■ REQUIREMENTS ■
In the email protocol text below, copy word for word the passage from "IMAP (Internet Message" to "organize your inbox.".

■ EXTRACT TO READ ■
_ _ _

Before you can decide which email type to use – you need to understand the differences between each one and the pros and cons related to each one
POP3 (Post Office Protocol, version 3) was the first major email protocol that was used in the early 1990s at the early years of the internet. A POP-based email service is simple: your email client (such as Outlook, Mac Mail, or Thunderbird) connects to the mail server and then downloads your emails directly to the computer. The downloaded email is then deleted from the server (though, most clients have a setting that can prevent this).
- Cheap – no licenses required – usually free
- Supported by virtually all devices.
- Simple to implement and configure.
- When a message is downloaded, it is removed from the server (if you save messages to the server, you may end up downloading the same email multiple times).
- When a message is sent, there is no server copy.
- If you access your mail on different devices, you’ll see different emails depending on what was downloaded to which device.
- No way to organise your inbox. The inbox is your only folder.
- Hasn’t had a major update since 1988.
- Largely obsolete.
IMAP (Internet Message Access Protocol) is the second major iteration of how people access their email – and also the most popular today. It has all the functions of POP3, but also has one major benefit that matters to most users: email syncing between multiple devices. This allows you to have the same email experience between devices because all your email (incoming and outgoing) are stored directly on the server, rather than downloaded directly to your computer. For this reason, IMAP replaced POP3 and has largely made it obsolete.
- Cheap – no licenses required.
- Supported by virtually all devices.
- Email syncing. All messages, including sent messages, are saved on the server.
- Folder support to organize your inbox.
- Compatibility: if your server supports IMAP, it most likely supports POP3.
- Easy to run out of inbox space if you never delete emails or have small storage.

_ _ _

■ GIVEN DATA ■
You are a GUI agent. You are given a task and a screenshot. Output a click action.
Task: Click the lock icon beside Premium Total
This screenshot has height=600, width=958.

_ _ _

■ COMPLETED EXERCISE ■
IMAP (Internet Message Access Protocol) is the second major iteration of how people access their email – and also the most popular today. It has all the functions of POP3, but also has one major benefit that matters to most users: email syncing between multiple devices. This allows you to have the same email experience between devices because all your email (incoming and outgoing) are stored directly on the server, rather than downloaded directly to your computer. For this reason, IMAP replaced POP3 and has largely made it obsolete.
- Cheap – no licenses required.
- Supported by virtually all devices.
- Email syncing. All messages, including sent messages, are saved on the server.
- Folder support to organize your inbox.